My fingers hurt. Quite a bit actually, although it’s not really a surprise when you consider my day. Much as it was against my better judgement, i was persuaded to get up at 9am on my day off to go and meet my old uni friends at the Cromlech boulders, arriving at about 9:30. I got home after having dropped Lucy off at the Pen Y Gwyrd at 9:45pm and have been climbing pretty much all day.

So a good solid 12 hour day out bouldering is probably exactly what i needed. We started at the Cromlech roadside face for a bit of a warm up (although i did find a couple of problems i haven’t done, but they are high, scary and sharp) before missing out on my little V8+ traverse project because there was a mini parked in the bloody way and headed down to Browns Crack (cue stupid jokes please).

Before too long, we headed down to the famous Jerrys Roof V9. For the uninitiated, this is a very steep boulder problem in the Llanberis Pass, which is supremely hard. I’ve worked the middle section a bit before and today managed to get the start wired, which is great progress if i’m honest. We stayed for a while, not too long, and headed up to the Utopia boulder on the opposite side of the pass below Cwrn Las.

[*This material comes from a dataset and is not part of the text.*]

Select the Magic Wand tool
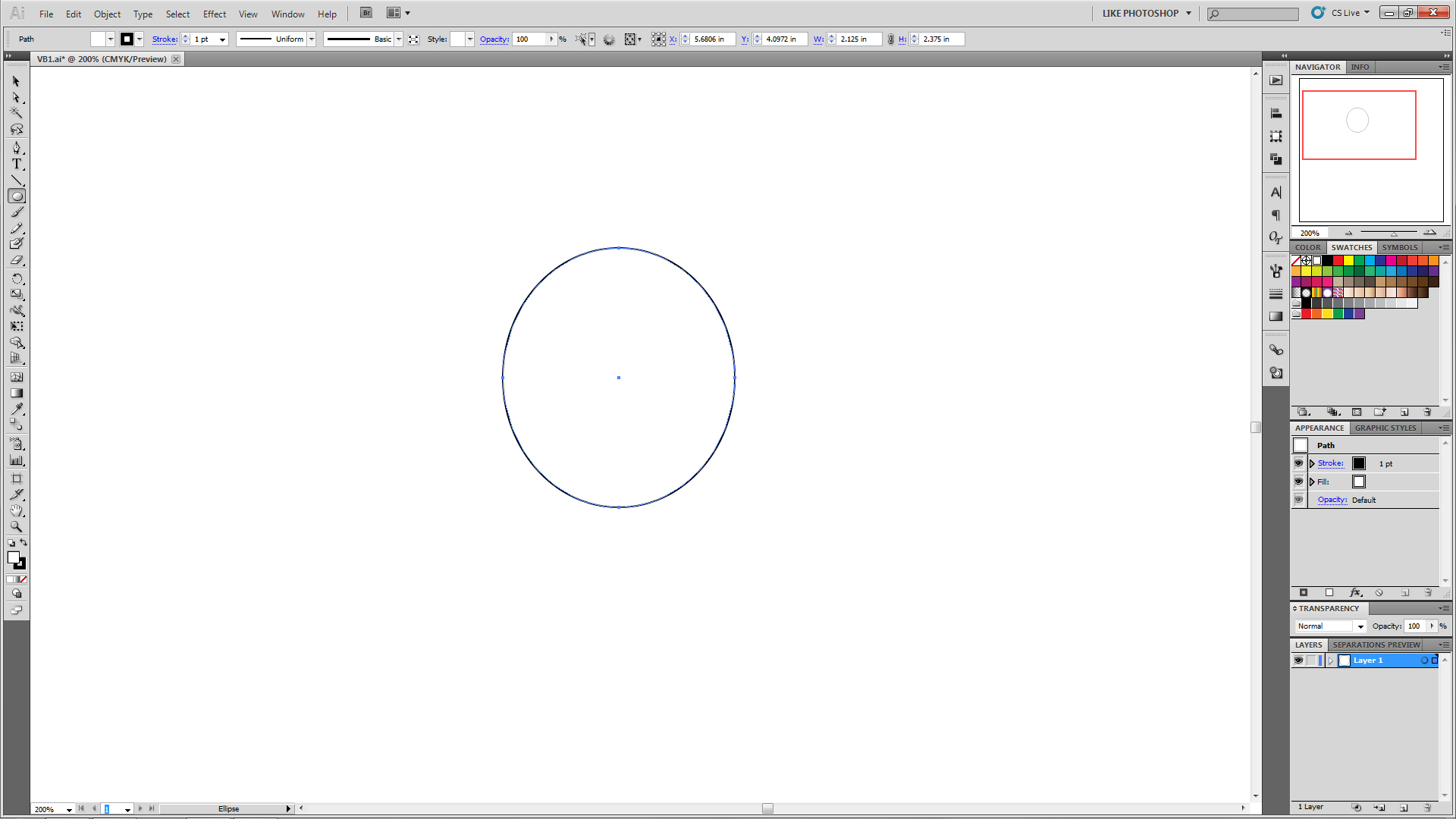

Lucy sailing up Problem 3 at the Cwm Dyli Boulders
Me on, erm, Pete's Wall V3 at the Cwm Dyli Boulders

I never really make it any further, and can’t say i’ve really climbed on the Wavelength, Pieshop or other boulders above in the valley, but i have been working a project there for about 6 months; a long traverse starting at the bottom right and working around the bottom of the boulder before finishing up the final V5 problem at the end. For those in the pass that day, it was me that let out the ear-splitting scream purely out of frustration as a once again feel from the last hold.

After a quick bite to eat at home, and a rendezvous with Lucy, we headed back out again, this time to the Cwm Dyli boulders. It is at this point that i must declare i have fallen in love. It’s certainly an unrequited love affair… mainly as rocks don’t carry with them that emotion. I soon found that the Moose’s Boulder has the best landing you could imagine, is the perfect height, and is almost completely secluded. As such, i’m not going to tell you anymore than that – it deserves a little effort to get there.

So exhausted, i retire to bed, ready for work in the morning and ready to hit the boulders once again afterwards! It’s not quite 12 hours straight bouldering, but close enough and it’ll all be worth it once i get to Italia.